| Task statement |
Update the records below by replacing every occurrence of "GUI agent" with "interface agent", leaving everything else unchanged.

Entries for locating words and elements
===============
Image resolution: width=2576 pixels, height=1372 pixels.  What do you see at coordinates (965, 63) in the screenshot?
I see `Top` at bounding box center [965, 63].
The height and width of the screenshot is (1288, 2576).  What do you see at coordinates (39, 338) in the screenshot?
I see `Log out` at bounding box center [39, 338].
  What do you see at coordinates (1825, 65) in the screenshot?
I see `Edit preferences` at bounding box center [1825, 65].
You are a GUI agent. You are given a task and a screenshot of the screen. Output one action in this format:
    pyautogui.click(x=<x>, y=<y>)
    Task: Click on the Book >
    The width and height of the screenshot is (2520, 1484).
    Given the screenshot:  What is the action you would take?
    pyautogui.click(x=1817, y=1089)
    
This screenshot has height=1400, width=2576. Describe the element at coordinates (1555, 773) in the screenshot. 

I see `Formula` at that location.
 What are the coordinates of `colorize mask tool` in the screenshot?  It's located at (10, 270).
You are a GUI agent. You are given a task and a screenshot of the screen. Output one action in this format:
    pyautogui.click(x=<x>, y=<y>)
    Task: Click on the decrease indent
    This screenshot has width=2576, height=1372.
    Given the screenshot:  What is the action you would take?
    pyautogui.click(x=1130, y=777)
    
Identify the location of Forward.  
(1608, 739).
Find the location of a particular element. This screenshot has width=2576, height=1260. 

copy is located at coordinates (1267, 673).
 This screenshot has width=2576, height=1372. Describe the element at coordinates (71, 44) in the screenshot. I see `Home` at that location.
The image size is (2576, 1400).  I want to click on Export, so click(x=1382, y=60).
===============
| Expected answer |
Image resolution: width=2576 pixels, height=1372 pixels.  What do you see at coordinates (965, 63) in the screenshot?
I see `Top` at bounding box center [965, 63].
The height and width of the screenshot is (1288, 2576).  What do you see at coordinates (39, 338) in the screenshot?
I see `Log out` at bounding box center [39, 338].
  What do you see at coordinates (1825, 65) in the screenshot?
I see `Edit preferences` at bounding box center [1825, 65].
You are a interface agent. You are given a task and a screenshot of the screen. Output one action in this format:
    pyautogui.click(x=<x>, y=<y>)
    Task: Click on the Book >
    The width and height of the screenshot is (2520, 1484).
    Given the screenshot:  What is the action you would take?
    pyautogui.click(x=1817, y=1089)
    
This screenshot has height=1400, width=2576. Describe the element at coordinates (1555, 773) in the screenshot. 

I see `Formula` at that location.
 What are the coordinates of `colorize mask tool` in the screenshot?  It's located at (10, 270).
You are a interface agent. You are given a task and a screenshot of the screen. Output one action in this format:
    pyautogui.click(x=<x>, y=<y>)
    Task: Click on the decrease indent
    This screenshot has width=2576, height=1372.
    Given the screenshot:  What is the action you would take?
    pyautogui.click(x=1130, y=777)
    
Identify the location of Forward.  
(1608, 739).
Find the location of a particular element. This screenshot has width=2576, height=1260. 

copy is located at coordinates (1267, 673).
 This screenshot has width=2576, height=1372. Describe the element at coordinates (71, 44) in the screenshot. I see `Home` at that location.
The image size is (2576, 1400).  I want to click on Export, so click(x=1382, y=60).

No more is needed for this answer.